Passive, Aggressive, Passive Aggressive…terms I’m getting to know a lot about in my ministry training. We’re reading a book about Assertiveness and how to be an assertive Christian. It seemed a strange combination at first. To me, aside from the wackos, Christians appear to be pretty passive folks. Not rocking the boat. Minding their own business and living fairly undramatic lives.
Yet, I am reminded that the Bible calls us to be bold. A bold witness to Jesus Christ. The books of Acts and Romans are full of examples of Peter and Paul bolding taking the message to the Jews and Gentiles. I suppose it is difficult to be effectively bold without being assertive.

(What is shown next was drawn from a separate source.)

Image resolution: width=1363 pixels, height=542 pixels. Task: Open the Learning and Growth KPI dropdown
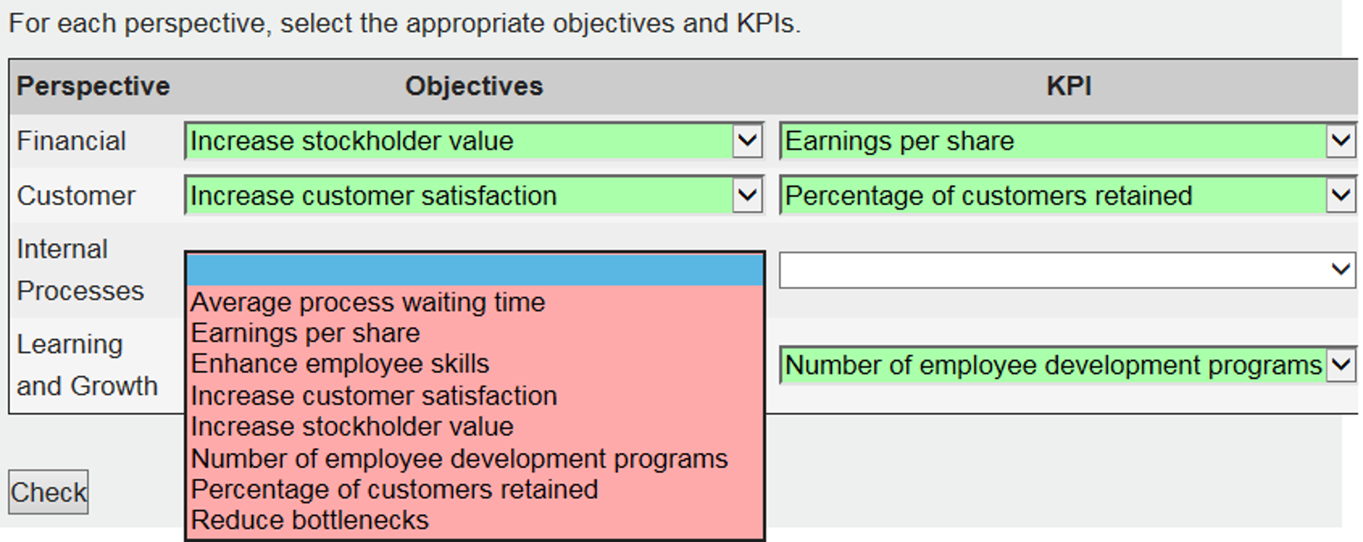click(1068, 365)
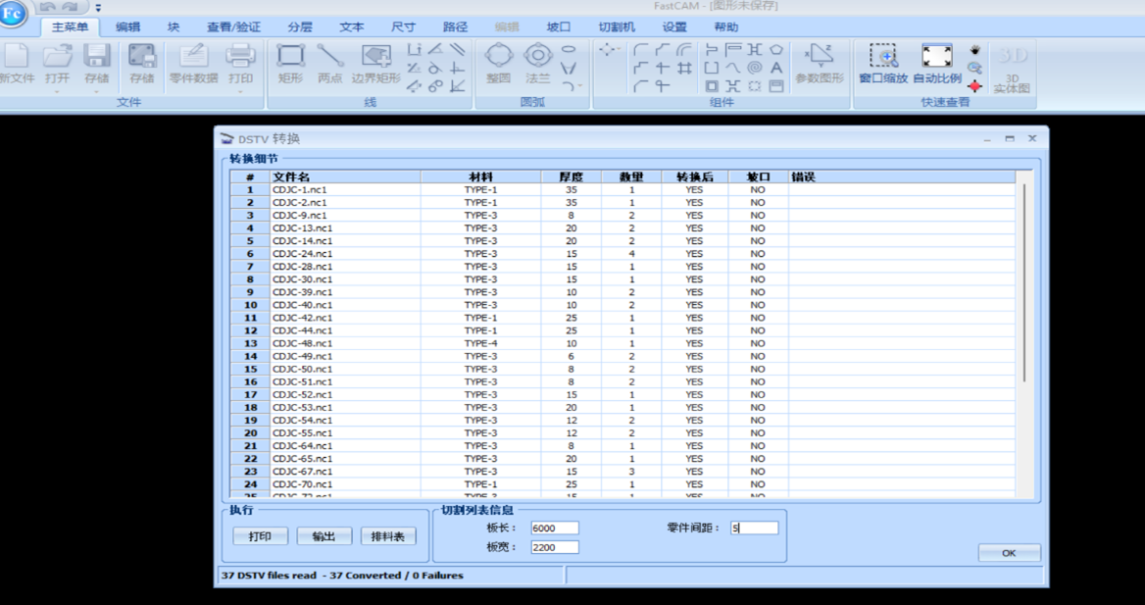Expand the 打印 ribbon dropdown arrow
The height and width of the screenshot is (605, 1145).
click(240, 92)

This reminded me of a conversation our family had over the holidays. We were all discussing how my dad, brother and I all married fairly dominant women. My son humbly acknowledged that he too was likely to marry a dominant gal as well. The ladies call a lot of the shots, there is no denying that. But is dominant the right work. Maybe they are just assertive. Or maybe those words generally mean the same thing.

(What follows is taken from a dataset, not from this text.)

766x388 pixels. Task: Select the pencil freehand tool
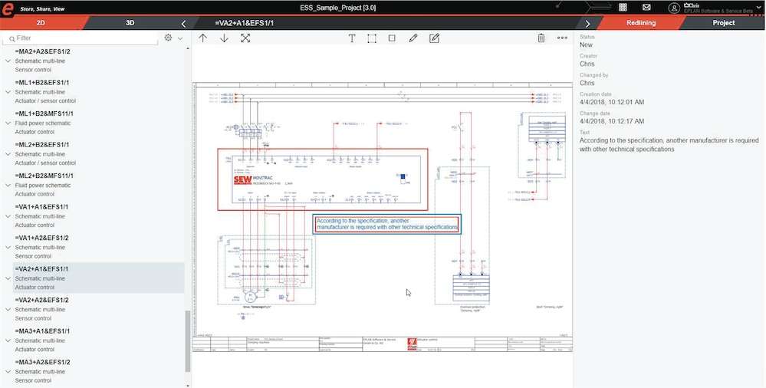413,38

What does that make us men? Passive? My trusty thesaurus gives such synonyms as submissive, unassertive, docile, tractable or pliable. I can’t say those words don’t describe me…because generally they do. The class material considers these poor qualities. This offended me at first, but I think they are simply trying to get people to stand up for what they believe and what is right. Forget the biblical applications, they are talking about something as simple as speaking up when someone is being cheated or mistreated. That we shouldn’t crawl in a hole and mind our own business all the time.
Therefore, I think we are really talking about very different things. I’d like to believe that my pliable nature, and that of the men in our family, stems from a desire to please others. Yet, it may also be because we don’t give a crap about a lot of stuff. I mean, I don’t really care where we go for dinner. Seriously, I just don’t. Sometimes yes, but if I’m not rendering an opinion, maybe it is because I don’t have one.
Of course, some of this is learned behavior. I’ve become more passive with age. After years of having ideas dismissed like they were not even uttered changes a person. So much so that I may have become incapable of even having preferences.
I’m not looking for sympathy….because the book had one final chapter that made everything right. It said that you might get in a situation where being assertive is inappropriate, unproductive or harmful. Basically, choosing not be assertive. They labeled this behavior as Assertively Passive. Brilliant. Actively choosing to be passive. Yeah, that’s what I do. If I really care or need to express myself, I’ll let you know about it. Otherwise, I am choosing to be docile. This might be lazy or come across as uncaring, but It just seems easier that way.
So I raise a glass to the Assertively Passive in the audience. Maybe we’re the ones who have things figured out after all.